If we truly work as ones working for Christ, serve as people serving our Lord, clean as people cleaning for Jesus, and live around others as if we were living before Him, wouldn’t all these tasks and moments be completely changed? The mundane would become a task of joy, the boring task a prospect of delight! I know it doesn’t feel like this all the time, but if we took a moment before each of them to remember we’re doing it for the Lord, it should change us. I’ve been trying to do this as I’ve been reflecting on this chapter this week, and I have to say it has made me much more thankful to Jesus, and I’ve found much more meaning in the small tasks I have to do each day.
Similarly, it is right that we live in all things for Christ and his glory. We owe our lives to his love and sacrifice, and therefore it is of course our great joy to serve and honor him!
And the happiest of thoughts is that in all these things, God is working in us to make us more like Christ. This is for our own good, and also so that unbelievers around us see Christ in us. Thankfully this change is not all up to us.

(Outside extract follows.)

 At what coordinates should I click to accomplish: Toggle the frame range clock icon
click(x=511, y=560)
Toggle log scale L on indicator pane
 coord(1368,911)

The greatest encouragement I found in this chapter was the reminder that becoming like Christ isn’t so much imitation where we seek to live like him as it is reproduction. As Stott says, “we are being changed into the image of Jesus by the indwelling power of the Holy Spirit”. We have a helper! We’re not left to this task on our own. Instead we are guided and directed the Spirit of Jesus himself.
Unsurprisingly, it isn’t just the mundane periods of life that Jesus changes; it’s all of our life. And that’s what makes this book such a classic. Stott looks at the centrality of Christ to our selves, our decisions, our churches, our relationships and so much more. This book is worth reflecting on time and again, when things aren’t going so great, and also just as much in those moments when you think you’ve got the Christian life all figured out. I hope this book has been as refreshing for your new year ahead as I feel it has been for mine.